+++ Provided entries
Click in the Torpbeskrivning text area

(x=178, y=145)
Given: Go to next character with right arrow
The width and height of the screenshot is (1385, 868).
++++++
+++ Provided entries
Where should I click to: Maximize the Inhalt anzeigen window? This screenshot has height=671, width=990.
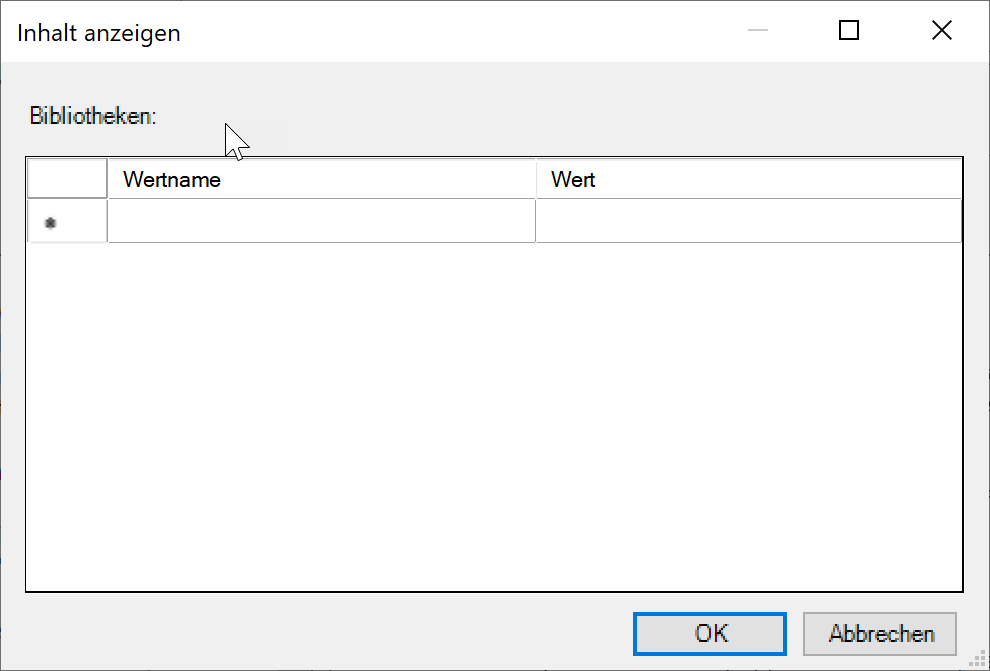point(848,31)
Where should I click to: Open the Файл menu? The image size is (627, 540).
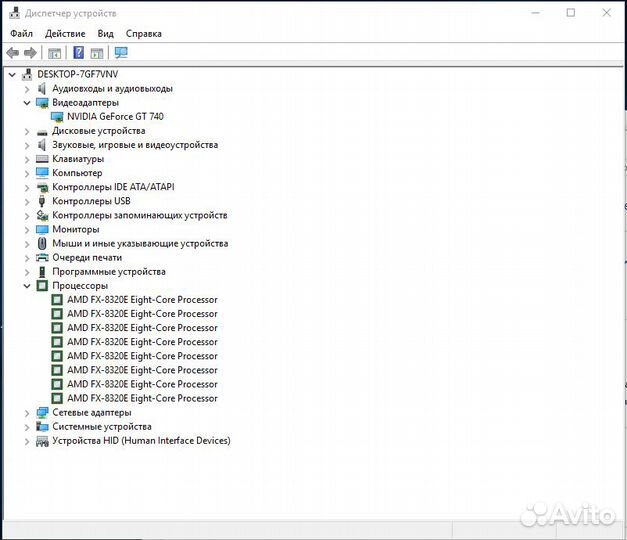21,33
++++++
+++ Provided entries
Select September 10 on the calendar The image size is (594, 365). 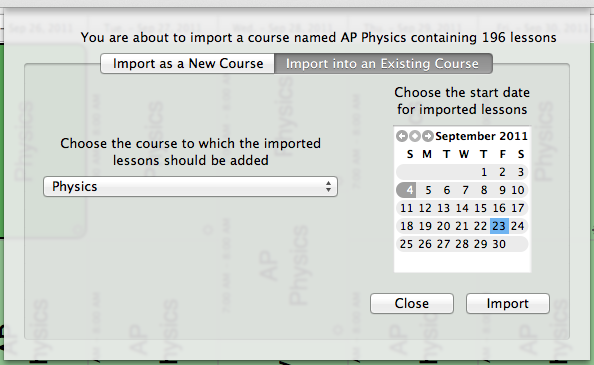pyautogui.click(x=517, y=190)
++++++
**What you are asked to do:** Your answer should be the lines above, from the line containing "Given: Go to next character with right arrow" up to and including the line containing "The width and", reproduced exactly and with nothing else.

**Solved exercise:**
Given: Go to next character with right arrow
The width and height of the screenshot is (1385, 868).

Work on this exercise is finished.